Required work —
How does the data below read from its first line through the line containing "Given: Click the VIP服务 icon"? Print those lines exactly.

(Dataset entries)
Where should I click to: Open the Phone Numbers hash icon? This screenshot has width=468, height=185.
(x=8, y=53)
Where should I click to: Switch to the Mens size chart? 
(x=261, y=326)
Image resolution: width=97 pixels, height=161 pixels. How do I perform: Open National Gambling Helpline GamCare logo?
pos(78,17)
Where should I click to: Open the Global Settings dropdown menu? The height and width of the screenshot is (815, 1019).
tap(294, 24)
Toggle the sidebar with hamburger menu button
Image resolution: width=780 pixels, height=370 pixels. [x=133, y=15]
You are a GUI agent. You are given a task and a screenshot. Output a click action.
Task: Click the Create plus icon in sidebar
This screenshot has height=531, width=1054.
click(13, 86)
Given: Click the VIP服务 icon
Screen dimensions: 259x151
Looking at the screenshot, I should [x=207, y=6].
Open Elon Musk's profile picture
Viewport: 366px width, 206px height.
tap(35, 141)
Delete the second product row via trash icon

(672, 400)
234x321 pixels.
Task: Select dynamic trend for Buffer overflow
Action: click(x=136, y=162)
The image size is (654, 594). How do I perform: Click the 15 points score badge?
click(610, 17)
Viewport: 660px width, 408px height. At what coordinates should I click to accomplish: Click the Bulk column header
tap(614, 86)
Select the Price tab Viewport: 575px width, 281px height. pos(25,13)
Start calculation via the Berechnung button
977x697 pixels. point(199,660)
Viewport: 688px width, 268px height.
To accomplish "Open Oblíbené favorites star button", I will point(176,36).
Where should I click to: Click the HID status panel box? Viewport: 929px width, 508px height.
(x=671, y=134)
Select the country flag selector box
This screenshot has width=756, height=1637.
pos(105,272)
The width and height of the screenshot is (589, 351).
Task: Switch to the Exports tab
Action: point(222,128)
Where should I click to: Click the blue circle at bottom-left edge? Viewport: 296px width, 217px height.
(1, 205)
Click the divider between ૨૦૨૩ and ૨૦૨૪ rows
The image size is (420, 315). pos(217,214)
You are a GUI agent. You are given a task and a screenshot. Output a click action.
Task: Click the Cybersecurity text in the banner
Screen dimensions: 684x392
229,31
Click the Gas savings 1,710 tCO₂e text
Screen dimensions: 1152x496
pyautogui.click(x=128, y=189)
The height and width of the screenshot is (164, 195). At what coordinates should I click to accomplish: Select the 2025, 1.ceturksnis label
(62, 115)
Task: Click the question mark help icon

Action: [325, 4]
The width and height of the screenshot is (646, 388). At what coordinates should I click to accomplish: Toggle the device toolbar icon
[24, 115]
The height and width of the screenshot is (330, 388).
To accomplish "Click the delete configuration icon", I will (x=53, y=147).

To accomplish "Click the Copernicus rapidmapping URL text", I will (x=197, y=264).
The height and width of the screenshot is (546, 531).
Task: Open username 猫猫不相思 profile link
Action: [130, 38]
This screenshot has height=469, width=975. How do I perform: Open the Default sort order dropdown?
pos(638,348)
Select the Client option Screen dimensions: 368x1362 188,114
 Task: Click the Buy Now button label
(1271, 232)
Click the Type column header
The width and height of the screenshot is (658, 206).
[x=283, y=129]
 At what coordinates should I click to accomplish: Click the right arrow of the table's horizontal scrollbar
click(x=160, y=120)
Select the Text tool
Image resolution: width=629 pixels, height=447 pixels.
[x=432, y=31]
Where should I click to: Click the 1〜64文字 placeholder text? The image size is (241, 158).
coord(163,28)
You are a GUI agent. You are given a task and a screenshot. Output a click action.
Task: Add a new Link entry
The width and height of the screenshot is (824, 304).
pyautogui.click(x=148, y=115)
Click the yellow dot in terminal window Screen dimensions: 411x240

Task answer —
Where should I click to: Open the Phone Numbers hash icon? This screenshot has width=468, height=185.
(x=8, y=53)
Where should I click to: Switch to the Mens size chart? 
(x=261, y=326)
Image resolution: width=97 pixels, height=161 pixels. How do I perform: Open National Gambling Helpline GamCare logo?
pos(78,17)
Where should I click to: Open the Global Settings dropdown menu? The height and width of the screenshot is (815, 1019).
tap(294, 24)
Toggle the sidebar with hamburger menu button
Image resolution: width=780 pixels, height=370 pixels. [x=133, y=15]
You are a GUI agent. You are given a task and a screenshot. Output a click action.
Task: Click the Create plus icon in sidebar
This screenshot has height=531, width=1054.
click(13, 86)
Given: Click the VIP服务 icon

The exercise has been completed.